## THE PROBLEM
Report each line from the listing that the string "Click" appears in.

## PROVIDED RECORDS

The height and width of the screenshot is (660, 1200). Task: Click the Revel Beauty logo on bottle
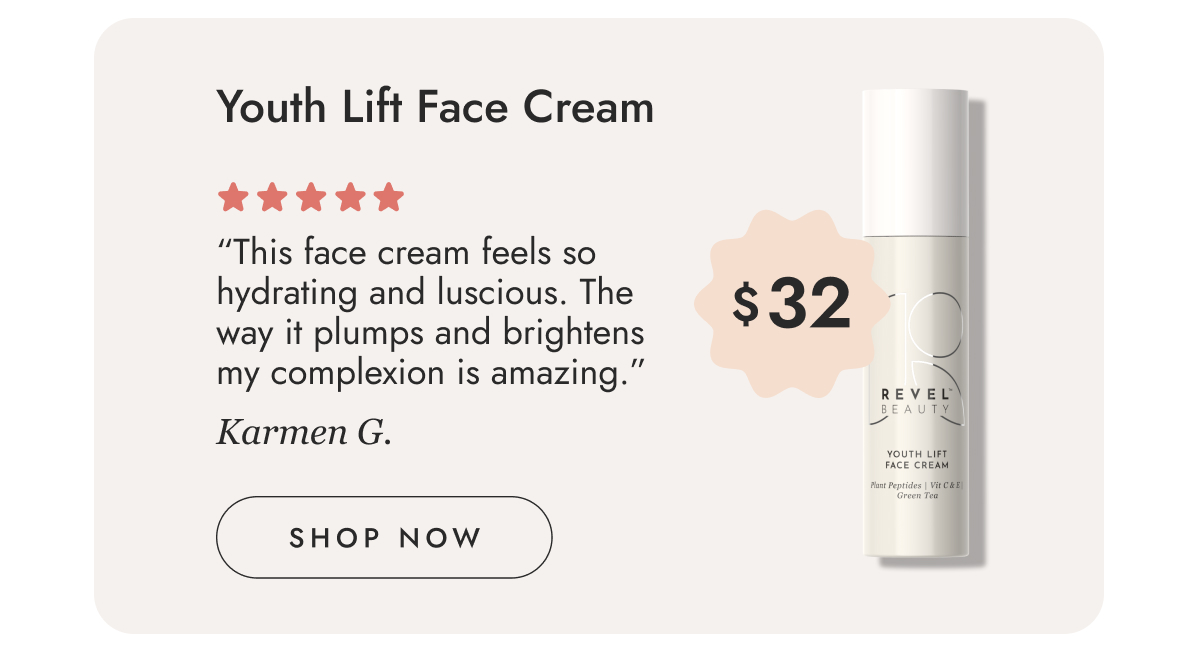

==

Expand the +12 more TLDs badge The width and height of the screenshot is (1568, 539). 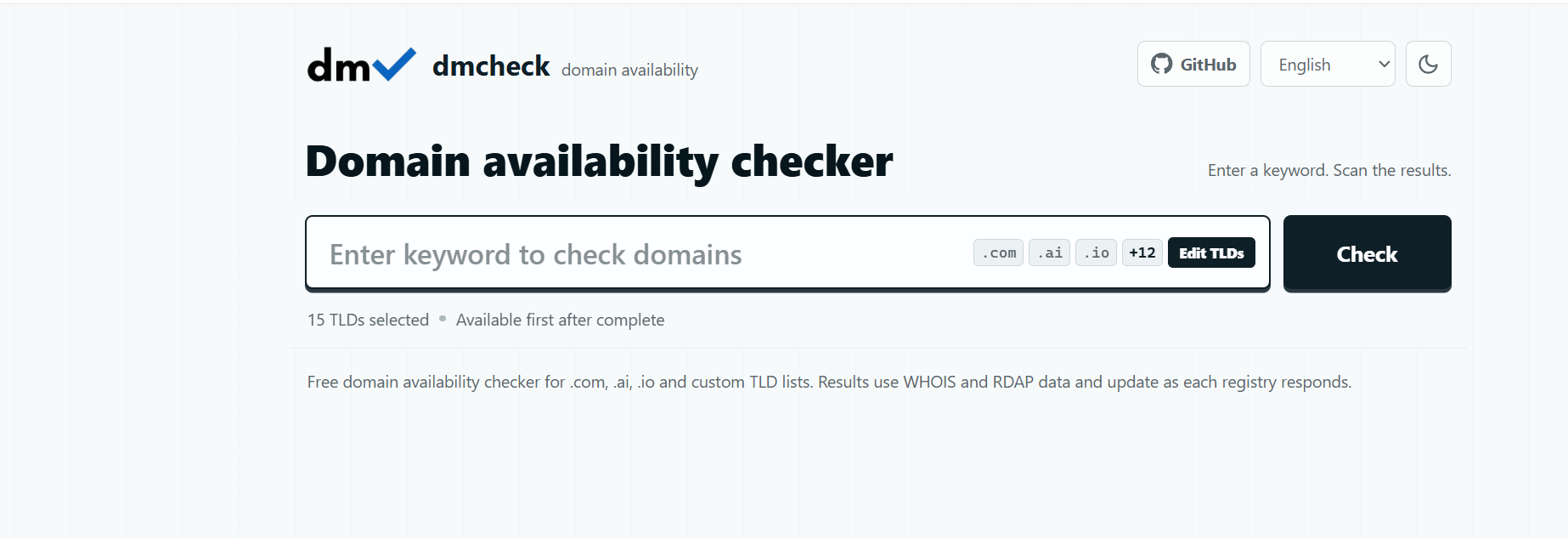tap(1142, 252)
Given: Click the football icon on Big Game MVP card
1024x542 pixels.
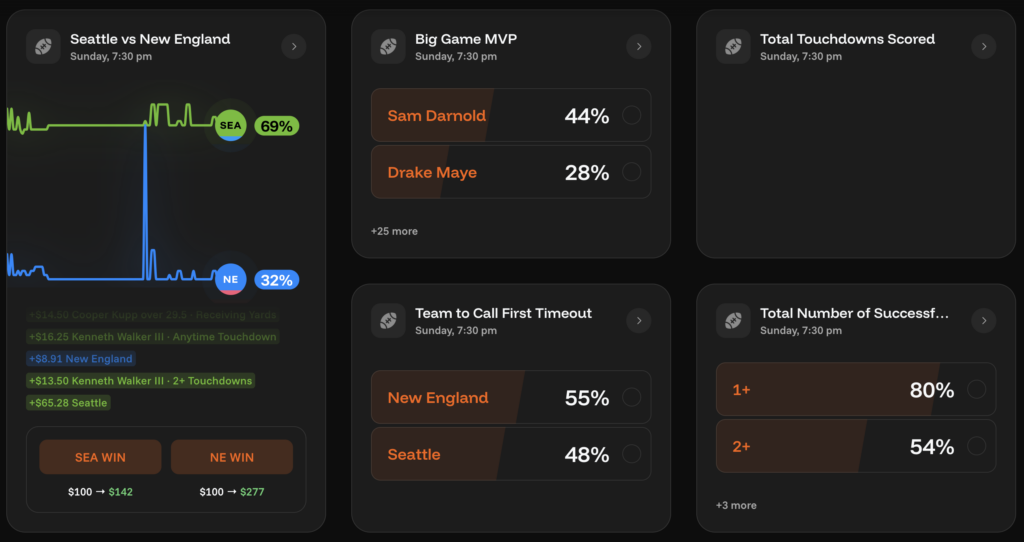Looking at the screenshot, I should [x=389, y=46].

## RESULT OF THIS TASK
The height and width of the screenshot is (660, 1200). Task: Click the Revel Beauty logo on bottle
Given: Click the football icon on Big Game MVP card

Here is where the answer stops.